The mission of the Oral History collection is to document the history of Fresno County and the Central Valley region through oral history interviews. In addition to interviews conducted by its own staff and volunteers, the Historical Society accepts donated interviews that enhance its collecting areas. Our staff has offered advice and assistance regarding the practice of oral history to Valley organizations and communities.
We ask people to tell us their stories and we listen when they do!
What is Oral History?
Oral history is the systematic collection and recording of personal memories as historical documentation. In a sense, it is a form of storytelling that involves eyewitness accounts and reminiscences. At its best, it recovers and preserves important aspects of human life that would otherwise go undocumented. And while oral history is not always the best method for collecting statistical data, it far surpasses any other for capturing the significance and meaning associated with people, places and experiences. In short, an oral history is about the human experience.
The Historical Society Collects Oral Histories
Since the 1960s, the Fresno Historical Society has gathered stories that can be used in conjunction with other sources of the past to create as complete and rich a picture of our Valley’s history as possible.
The Society’s Archives holds nearly 300 oral histories. The interviews cover a wide range of topics, including agriculture, ethnicity, aviation, World War II and local history. The interviews are recorded on audiotape and many include transcripts.
Stories of first and second generation Valley pioneers were recorded starting in the early 1960s. Over fifty interviews were obtained in the late 1970s as part of the CETA funded Ethnic Oral History Project. These oral histories focus on the African American and Mexican American communities in Fresno.

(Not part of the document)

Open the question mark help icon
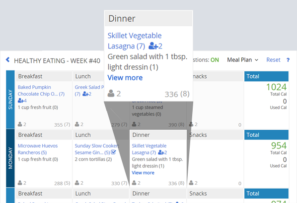point(288,60)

More recent additions to the Historical Society’s oral history collection have been added since the late 1990s when the Society established a permanent oral history program called “Voices of Our Valley”. The latest efforts have included recording interviews with pioneering Central Valley farmers and their families, seeking the stories of local African American laborers, farmers, professional and business people, and exploring the lives of people who lived and worked on the Kearney Estate. The Society has also received copies of collections from other Valley communities, including the “Tulare County During the World War II” oral history project.